照ノ富士に頭からぶつかると、距離を取って突き、押し、いなしを交えて横綱の体勢を崩した。上体が起きたところを逃さず、もろ差しで寄り切った。組むと絶対の強さを誇る照ノ富士には、幕内で過去4戦全敗。対策の研究を重ね、今回は「つかまらないように、どんどん攻めていく」という戦略を練った。場所前にはぶつかり稽古を増やし、押しを磨いた。

3歳上の兄で十両の英乃海の影響で小学1年の時に相撲を始めた。埼玉栄高では同学年の平幕北勝富士らとしのぎを削った。押し相撲を武器に日大卒業後は追手風部屋に入門。17年名古屋場所での新十両昇進時に自身の相撲が「素早く逃げ回る猿のようで、干支(えと)も申(さる)年」のため翔猿にしこ名を変えた。2年前の秋場所は新入幕ながら千秋楽まで優勝争いを演じた。当時と比べ「自分でも力がついたと思っている」と成長を感じている。
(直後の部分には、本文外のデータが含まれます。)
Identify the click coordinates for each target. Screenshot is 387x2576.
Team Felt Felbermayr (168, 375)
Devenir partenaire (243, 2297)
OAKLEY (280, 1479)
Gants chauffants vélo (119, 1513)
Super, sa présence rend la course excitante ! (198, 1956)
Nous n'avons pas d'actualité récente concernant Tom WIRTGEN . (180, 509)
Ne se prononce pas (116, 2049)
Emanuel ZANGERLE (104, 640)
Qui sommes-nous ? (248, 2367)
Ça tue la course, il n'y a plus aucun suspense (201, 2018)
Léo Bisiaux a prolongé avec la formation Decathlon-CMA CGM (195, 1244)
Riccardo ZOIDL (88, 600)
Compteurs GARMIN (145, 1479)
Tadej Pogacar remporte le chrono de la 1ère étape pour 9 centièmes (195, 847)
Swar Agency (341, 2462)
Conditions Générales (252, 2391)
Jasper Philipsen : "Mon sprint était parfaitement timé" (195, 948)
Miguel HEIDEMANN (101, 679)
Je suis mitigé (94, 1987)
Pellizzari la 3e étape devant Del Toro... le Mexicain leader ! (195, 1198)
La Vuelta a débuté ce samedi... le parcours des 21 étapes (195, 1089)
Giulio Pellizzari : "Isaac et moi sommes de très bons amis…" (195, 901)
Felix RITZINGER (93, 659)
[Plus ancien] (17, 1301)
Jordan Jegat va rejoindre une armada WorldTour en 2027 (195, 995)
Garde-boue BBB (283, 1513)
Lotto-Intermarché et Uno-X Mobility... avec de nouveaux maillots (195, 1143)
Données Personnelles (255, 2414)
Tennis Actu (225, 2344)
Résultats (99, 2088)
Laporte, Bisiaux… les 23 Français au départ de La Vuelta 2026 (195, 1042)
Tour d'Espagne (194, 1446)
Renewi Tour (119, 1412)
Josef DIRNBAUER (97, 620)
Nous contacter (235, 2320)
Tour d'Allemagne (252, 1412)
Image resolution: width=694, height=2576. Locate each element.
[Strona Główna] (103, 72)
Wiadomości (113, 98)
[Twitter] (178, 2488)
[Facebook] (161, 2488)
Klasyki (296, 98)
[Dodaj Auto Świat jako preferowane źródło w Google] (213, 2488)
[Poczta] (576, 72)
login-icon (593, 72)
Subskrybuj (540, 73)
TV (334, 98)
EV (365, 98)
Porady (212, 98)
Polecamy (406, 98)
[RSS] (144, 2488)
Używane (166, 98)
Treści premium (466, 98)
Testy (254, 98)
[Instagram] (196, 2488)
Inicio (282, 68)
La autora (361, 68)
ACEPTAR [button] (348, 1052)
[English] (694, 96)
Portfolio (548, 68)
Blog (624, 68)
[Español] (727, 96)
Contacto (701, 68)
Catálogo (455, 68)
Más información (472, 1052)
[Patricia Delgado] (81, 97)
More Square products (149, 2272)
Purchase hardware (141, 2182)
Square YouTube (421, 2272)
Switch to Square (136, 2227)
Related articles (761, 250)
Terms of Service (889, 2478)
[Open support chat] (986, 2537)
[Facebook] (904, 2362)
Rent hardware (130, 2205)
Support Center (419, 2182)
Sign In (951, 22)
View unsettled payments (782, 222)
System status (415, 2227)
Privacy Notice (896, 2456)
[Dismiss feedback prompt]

西前頭6枚目の先場所は8勝4敗で、部屋に新型コロナウイルス感染者が出て休場。ただ他の休場者との兼ね合いで、一気に自己最高位の東前頭筆頭まで上がる番付運に恵まれた。白星を重ねれば新三役も見えてくる。「意識しながら一番、一番頑張ります」。余韻に浸ることなく、残り13日間に備えていく。【平山連】

◆翔猿正也(とびざる・まさや)本名・岩崎正也。1992年(平4)4月24日、東京・江戸川区生まれ。埼玉栄高-日大を経て、大学時代の2年先輩の遠藤を追って追手風部屋に入門。15年初場所で初土俵。17年名古屋場所で新十両、20年秋場所で新入幕。好きなアーティストは玉置浩二。得意は押し。174センチ、133キロ。